---------- Document passage ----------

Though everybody fails, the dedicated ones, the ones who view the race as a marathon and not a sprint, pick themselves up and go right back at it again. They know that all you can really do is be vigilant, be on guard for failure. Then understand the things you need to do to recover from it when it slams you to the mat.
Let’s start with understanding this: failure is necessary. Failure does not negate success, failure complements it. Failure helps get you to success.
Failure means you’re experienced, hardened. When you come out of it, you’ll be the better for it. You’ll have battle scars you can be proud of. If it was up to me, anyone who has a serious setback in life and survives it and learns from it, ought to be able to put some kind of letters behind their name. DoF, maybe – “Doctor of Failure”. It’s better than any kind of educational degree I can think of. Successful people I know would be honored to display the letters. They’d be proud of the failure, proud of what it made them into by having to overcome it. You sit down with any really successful person, no matter in what walk of life, and ask about their career and chances are good that he or she will tell you more about the failures they’ve overcome than the achievements they’ve made. The stories are more interesting, and the outcomes more significant. The valuable lessons are always in the failures, not the achievements.
The real key is, what do you do when you find yourself failing at something? How are you going to respond? It is at these moments when you often begin to really learn about yourself. Do you have what it takes to fight back? Do you pull yourself together and come out swinging, or do you wilt into a corner somewhere? Do you make excuses or blame others or feel sorry for yourself? To overcome whatever dire circumstances you might find yourself in, you’re going to have to do a lot of soul-searching. And if you’re honest with yourself, you’re going to end up learning a lot about just who you really are.

---------- Data extract ----------

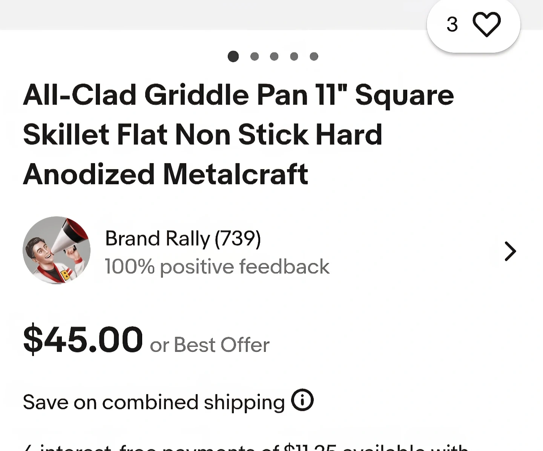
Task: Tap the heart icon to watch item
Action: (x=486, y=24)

----------
---------- Data extract ----------

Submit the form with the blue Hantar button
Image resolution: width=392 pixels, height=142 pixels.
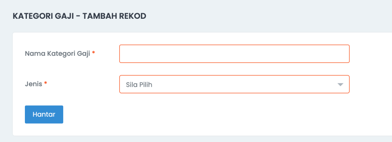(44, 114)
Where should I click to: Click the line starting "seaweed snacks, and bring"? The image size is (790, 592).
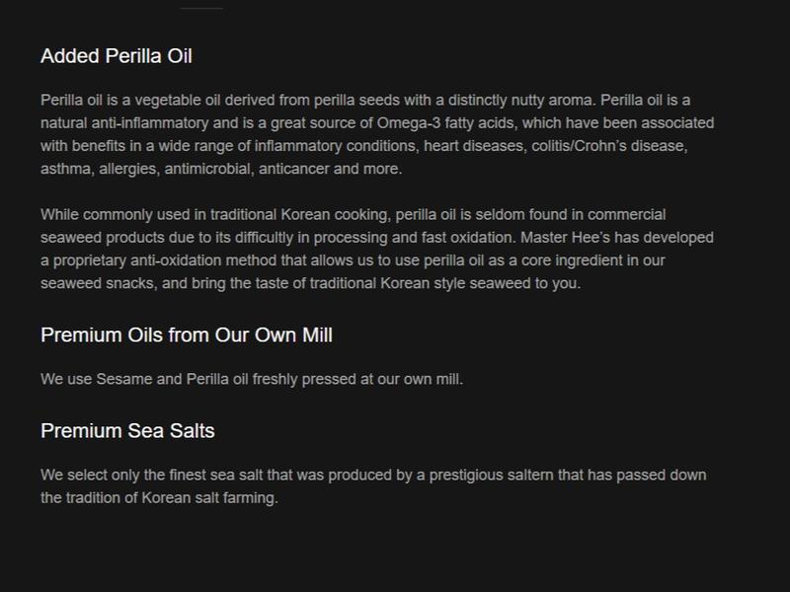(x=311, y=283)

----------

Exercise requirements:
- a) In the passage on failure, what letters does the writer suggest someone who survives and learns from a serious setback could put behind their name?
- b) Repeat word for word the part of the passage on failure that opens with the words containing "Though everybody fails, the" and closes with "to the mat.".

Results for each task:
- a) DoF, for "Doctor of Failure."

- b)
Though everybody fails, the dedicated ones, the ones who view the race as a marathon and not a sprint, pick themselves up and go right back at it again. They know that all you can really do is be vigilant, be on guard for failure. Then understand the things you need to do to recover from it when it slams you to the mat.